To study the molecular mechanisms that may underlie the small liver phenotype in the cebpa mutant, we examined the expression levels of genes which are involved in cell proliferation and apoptosis. It was previously shown that the expression of c-myc and c-jun were induced in the liver of C/EBPα knockout mice10. In agreement with this, we also detected elevated expression of mycb and jun in the cebpa mutant zebrafish embryos (Fig. 5A), underscoring the evolutionary conserved role of these genes in the regulation of normal liver development. Importantly, we also observed that the expression of bcl2 and bcl2l were significantly increased in these mutant embryos (Fig. 5B), supporting the notion that an increased portion of the cebpa-deficient hepatic cells were in an apoptotic state. It is well known that the p53 signaling pathway plays a key role in controlling cell proliferation and apoptosis17. The aberrant cell proliferation and apoptosis observed in the cebpa mutant suggests that p53 pathway is likely activated.
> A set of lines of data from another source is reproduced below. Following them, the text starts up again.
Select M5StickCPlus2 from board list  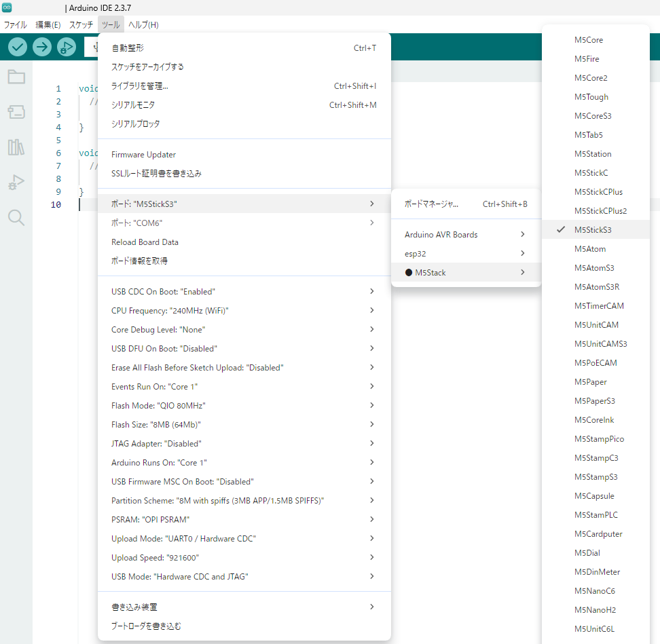click(x=600, y=211)
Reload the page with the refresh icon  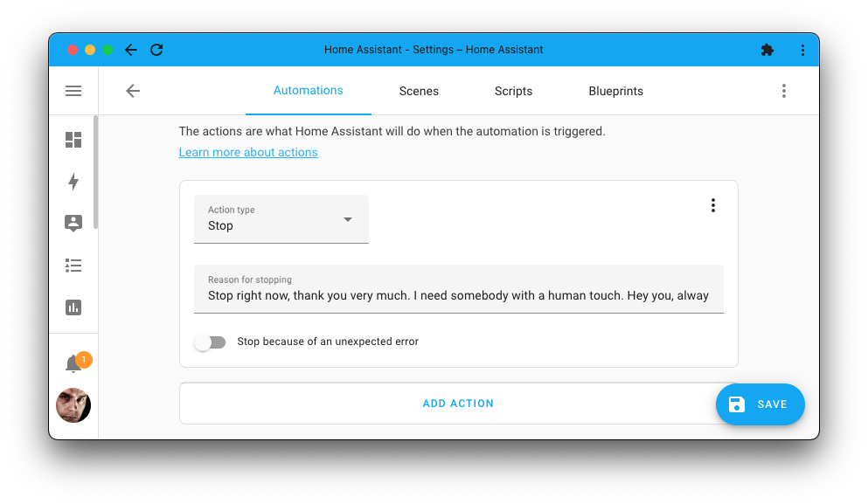[x=156, y=50]
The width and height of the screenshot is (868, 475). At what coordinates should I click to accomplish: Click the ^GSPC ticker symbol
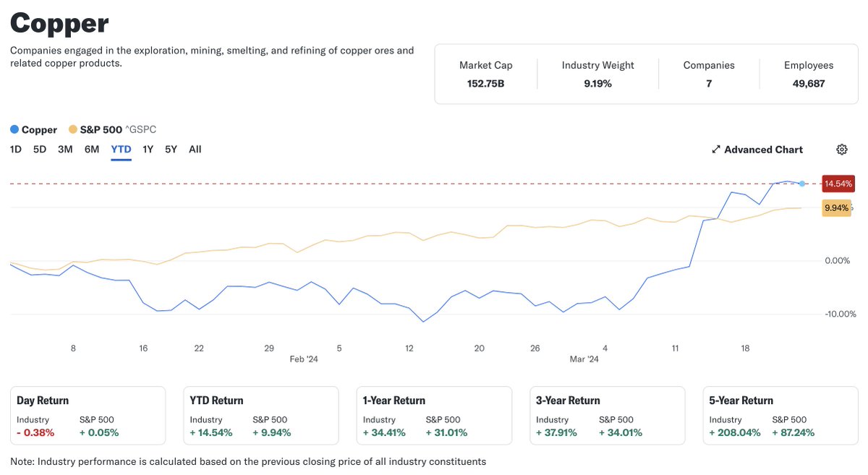[x=141, y=129]

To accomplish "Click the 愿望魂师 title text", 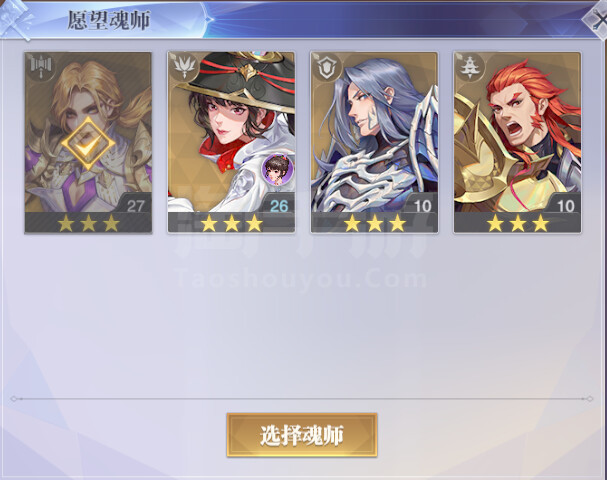I will (x=108, y=20).
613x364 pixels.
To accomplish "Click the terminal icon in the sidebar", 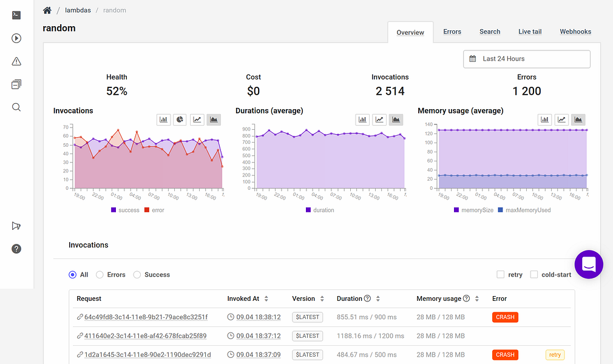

In order to test this, we knocked down p53 using morpholino (MO) in the cebpa mutant embryos. As expected, the hepatic defect of the cebpa mutant embryos could be efficiently rescued by p53 knockdown (Fig. 5C,D). To further confirm the role of p53 in this process, we next generated cebpa and p53 double mutant zebrafish. The data showed that additional loss of p53 could restore normal liver development in cebpa-deficient embryos (Fig. 5 E,F). Moreover, the defects of cell proliferation and apoptosis could be also largely recovered in the cebpa and p53 double mutant (supplemental Fig. S3). Thus, these results demonstrate that the p53 pathway is indeed involved in C/ebpα-dependent hepatic outgrowth.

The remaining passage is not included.